No entanto, depois da morte e ressurreição de Cristo ficou indesculpável alegar ignorância acerca do evangelho, porque depois desse acontecimento, a mensagem do evangelho agora é anunciado nos quatro cantos da terra. Os apóstolos ficaram encarregados dessa expansão do evangelho de Cristo que começou pela igreja primitiva. Portanto, Deus “não levou em conta os tempos da ignorância; agora, porém, notifica aos homens que todo, em toda parte, se arrependam”(atos17:30).
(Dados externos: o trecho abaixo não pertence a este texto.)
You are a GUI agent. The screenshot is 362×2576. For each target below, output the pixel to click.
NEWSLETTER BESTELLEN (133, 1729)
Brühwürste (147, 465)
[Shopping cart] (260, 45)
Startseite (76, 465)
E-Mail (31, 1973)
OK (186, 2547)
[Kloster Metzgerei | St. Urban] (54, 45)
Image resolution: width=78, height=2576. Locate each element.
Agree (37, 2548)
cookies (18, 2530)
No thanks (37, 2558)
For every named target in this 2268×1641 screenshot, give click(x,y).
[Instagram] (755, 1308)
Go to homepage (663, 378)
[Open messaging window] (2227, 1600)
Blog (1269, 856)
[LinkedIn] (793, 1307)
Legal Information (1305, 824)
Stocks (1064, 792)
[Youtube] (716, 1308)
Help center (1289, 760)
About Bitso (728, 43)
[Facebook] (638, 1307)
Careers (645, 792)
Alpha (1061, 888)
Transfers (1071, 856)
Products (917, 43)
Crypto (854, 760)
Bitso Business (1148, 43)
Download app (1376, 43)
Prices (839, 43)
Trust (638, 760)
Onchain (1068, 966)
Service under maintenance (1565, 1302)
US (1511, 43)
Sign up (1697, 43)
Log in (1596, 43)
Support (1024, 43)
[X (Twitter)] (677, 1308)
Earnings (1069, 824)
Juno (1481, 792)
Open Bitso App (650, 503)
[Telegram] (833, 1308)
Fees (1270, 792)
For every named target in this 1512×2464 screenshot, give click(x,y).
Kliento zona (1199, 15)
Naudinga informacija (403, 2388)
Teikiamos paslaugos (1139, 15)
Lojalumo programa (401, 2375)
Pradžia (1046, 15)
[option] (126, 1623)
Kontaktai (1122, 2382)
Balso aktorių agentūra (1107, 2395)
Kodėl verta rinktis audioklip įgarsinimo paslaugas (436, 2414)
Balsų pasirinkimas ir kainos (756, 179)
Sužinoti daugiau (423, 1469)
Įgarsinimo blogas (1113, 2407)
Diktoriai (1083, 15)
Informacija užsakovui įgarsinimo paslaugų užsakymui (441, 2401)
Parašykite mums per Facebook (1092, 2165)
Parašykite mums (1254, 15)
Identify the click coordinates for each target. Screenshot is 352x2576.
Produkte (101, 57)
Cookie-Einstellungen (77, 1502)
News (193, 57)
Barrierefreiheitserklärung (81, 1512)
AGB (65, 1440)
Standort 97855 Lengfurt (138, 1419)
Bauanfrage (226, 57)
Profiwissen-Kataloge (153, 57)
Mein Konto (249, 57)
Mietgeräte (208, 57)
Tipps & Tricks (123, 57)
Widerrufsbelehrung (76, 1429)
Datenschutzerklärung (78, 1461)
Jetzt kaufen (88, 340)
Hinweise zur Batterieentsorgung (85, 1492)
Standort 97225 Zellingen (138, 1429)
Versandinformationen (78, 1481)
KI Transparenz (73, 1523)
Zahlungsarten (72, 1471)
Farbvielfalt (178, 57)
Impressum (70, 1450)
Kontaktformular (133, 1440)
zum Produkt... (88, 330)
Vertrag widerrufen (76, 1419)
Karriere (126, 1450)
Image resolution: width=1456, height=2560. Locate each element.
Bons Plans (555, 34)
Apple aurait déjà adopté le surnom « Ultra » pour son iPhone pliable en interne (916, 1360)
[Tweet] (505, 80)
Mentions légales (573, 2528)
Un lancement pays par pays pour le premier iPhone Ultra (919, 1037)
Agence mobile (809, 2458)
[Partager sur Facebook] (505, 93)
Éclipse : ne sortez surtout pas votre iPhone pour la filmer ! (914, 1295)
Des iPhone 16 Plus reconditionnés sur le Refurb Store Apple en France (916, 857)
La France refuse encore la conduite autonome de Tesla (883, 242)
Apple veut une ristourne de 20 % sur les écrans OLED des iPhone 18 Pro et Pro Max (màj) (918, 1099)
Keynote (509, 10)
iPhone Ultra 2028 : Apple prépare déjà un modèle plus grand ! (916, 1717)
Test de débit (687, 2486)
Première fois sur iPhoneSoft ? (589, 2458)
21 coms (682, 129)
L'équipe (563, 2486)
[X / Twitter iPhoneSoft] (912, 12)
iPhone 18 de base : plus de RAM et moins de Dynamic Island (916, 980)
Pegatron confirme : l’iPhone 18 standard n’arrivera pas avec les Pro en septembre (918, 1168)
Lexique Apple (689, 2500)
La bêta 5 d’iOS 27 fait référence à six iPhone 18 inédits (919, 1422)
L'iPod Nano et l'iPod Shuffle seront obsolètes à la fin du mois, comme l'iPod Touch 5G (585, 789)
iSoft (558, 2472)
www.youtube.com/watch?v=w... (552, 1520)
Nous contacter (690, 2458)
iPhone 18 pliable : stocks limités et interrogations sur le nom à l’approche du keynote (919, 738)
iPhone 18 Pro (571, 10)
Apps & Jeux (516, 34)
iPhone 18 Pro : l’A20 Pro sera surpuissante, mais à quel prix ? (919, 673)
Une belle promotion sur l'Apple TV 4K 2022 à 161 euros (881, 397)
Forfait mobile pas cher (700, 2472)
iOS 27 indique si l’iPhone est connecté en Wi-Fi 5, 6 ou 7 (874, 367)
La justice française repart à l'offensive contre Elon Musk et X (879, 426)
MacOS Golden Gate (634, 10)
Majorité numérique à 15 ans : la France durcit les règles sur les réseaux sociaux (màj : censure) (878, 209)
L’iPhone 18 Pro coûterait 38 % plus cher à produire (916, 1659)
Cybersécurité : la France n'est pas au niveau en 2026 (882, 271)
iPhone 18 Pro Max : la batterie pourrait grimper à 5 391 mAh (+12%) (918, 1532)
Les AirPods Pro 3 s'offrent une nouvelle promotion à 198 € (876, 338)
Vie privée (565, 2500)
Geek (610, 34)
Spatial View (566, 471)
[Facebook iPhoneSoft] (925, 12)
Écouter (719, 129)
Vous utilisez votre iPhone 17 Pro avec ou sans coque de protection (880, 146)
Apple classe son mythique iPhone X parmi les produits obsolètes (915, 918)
O apóstolo Paulo em Atenas disse essa grande verdade do texto acima transcrito, que Deus não levou em conta “os tempos da ignorância”, isto é, o tempo em que os gentios estavam distantes do conhecimento das leis de Deus, dos planos salvíficos de Cristo, sendo tudo isso restrito à nação de Israel. Nesse sentido, Deus levou em conta o princípio da legalidade, que diz “não há crime sem lei que o defina”. Havia a lei de Deus no mundo antigo, mas para os gentios como se não houvesse; pois as leis foram dadas a Israel. Por conseguinte, seria injusto um gentio ser condenado por algo que ele não estava ciente das reais conseqüências de seus atos. Da mesma forma que o código penal não criminaliza ninguém sem antes não houver uma lei que descreva com segurança alguma conduta que a sociedade considera como lesiva e prejudicial ao bem comum. Então quem comete, por exemplo, um homicídio sabe das reais conseqüências punitivas que a lei descreve. Judeus e gentios agora encontram-se em pé de igualdade. Portanto, com a crescente divulgação do evangelho, chegando ao conhecimento de uma gama cada vez maior de pessoas, agora Deus notifica a todos os homens, povos, nações, pessoas das mais diversas etnias, raças, línguas, em toda parte, que se arrependam; porquanto estabeleceu um dia em que há de julgar o mundo com justiça por meio de Cristo Jesus.